Today's outreach event was on familiar territory: DACOR Bacon House, the headquarters of an association of American diplomatic and consular officers in Foggy Bottom, the quaintly-named neighborhood of Washington now home to institutions like the OAS, the IMF and World Bank, George Washington University, and, of course, the US State Department.
Bacon House, about the same age (early 19th century) as the Tangier American Legation, is one of the few vestiges of that red brick, cobblestoned era when Washington was a sparsely populated upstart compared to stately Georgetown or Alexandria, Virginia. It's where I stay when back in Washington, literally a home away from home.
The audience composed of retired and active ambassadors and diplomats and USAID officers was receptive to the combination of "Legation tales" and progress reports on current cultural diplomatic efforts that has become a staple of presentations on TALIM.

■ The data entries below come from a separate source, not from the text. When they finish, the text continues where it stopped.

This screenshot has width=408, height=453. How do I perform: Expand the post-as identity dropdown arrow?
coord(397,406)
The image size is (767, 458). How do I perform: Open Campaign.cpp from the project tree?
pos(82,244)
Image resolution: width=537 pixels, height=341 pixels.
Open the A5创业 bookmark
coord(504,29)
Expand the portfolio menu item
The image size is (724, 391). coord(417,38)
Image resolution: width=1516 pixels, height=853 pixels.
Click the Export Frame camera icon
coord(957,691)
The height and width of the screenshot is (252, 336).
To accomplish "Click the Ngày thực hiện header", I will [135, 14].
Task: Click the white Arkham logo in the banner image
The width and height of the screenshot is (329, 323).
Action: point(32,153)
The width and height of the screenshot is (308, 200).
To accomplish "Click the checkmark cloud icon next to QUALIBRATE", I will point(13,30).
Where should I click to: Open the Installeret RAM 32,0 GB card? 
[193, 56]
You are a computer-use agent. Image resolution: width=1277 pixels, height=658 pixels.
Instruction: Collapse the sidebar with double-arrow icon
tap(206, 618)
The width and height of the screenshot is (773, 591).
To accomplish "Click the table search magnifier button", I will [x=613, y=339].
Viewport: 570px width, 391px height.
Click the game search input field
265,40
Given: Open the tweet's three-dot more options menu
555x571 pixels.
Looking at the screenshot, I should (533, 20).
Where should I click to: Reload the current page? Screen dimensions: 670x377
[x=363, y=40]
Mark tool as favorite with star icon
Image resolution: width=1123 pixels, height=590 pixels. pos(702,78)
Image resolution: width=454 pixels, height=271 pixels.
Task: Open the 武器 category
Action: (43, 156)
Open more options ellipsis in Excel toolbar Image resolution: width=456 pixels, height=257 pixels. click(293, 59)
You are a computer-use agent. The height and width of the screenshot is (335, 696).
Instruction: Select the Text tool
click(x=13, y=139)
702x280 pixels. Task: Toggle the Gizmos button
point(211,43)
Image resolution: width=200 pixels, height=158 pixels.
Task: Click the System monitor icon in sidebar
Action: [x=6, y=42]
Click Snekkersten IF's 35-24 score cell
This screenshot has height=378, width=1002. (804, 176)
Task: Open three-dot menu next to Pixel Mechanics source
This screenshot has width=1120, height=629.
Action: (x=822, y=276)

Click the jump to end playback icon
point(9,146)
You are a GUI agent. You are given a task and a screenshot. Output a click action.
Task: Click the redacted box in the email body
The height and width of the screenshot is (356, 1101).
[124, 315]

DACOR Bacon House is the only place in the United States, to my knowledge, that shelters a "piece of the Legation" - a massive cedar gate that was discarded and saved during an Eighties renovation project. I wrote about it a couple of years ago.
We sold a few copies of Enchantment today, and among many friends present, I reconnected with the former President of the Middle East Institute, a previous boss on my second Foreign Service posting. All in all, a pleasant time was had, and TALIM now has a number of new friends, converts to the cause of "Save the Pavilion," our rallying cry for 2013.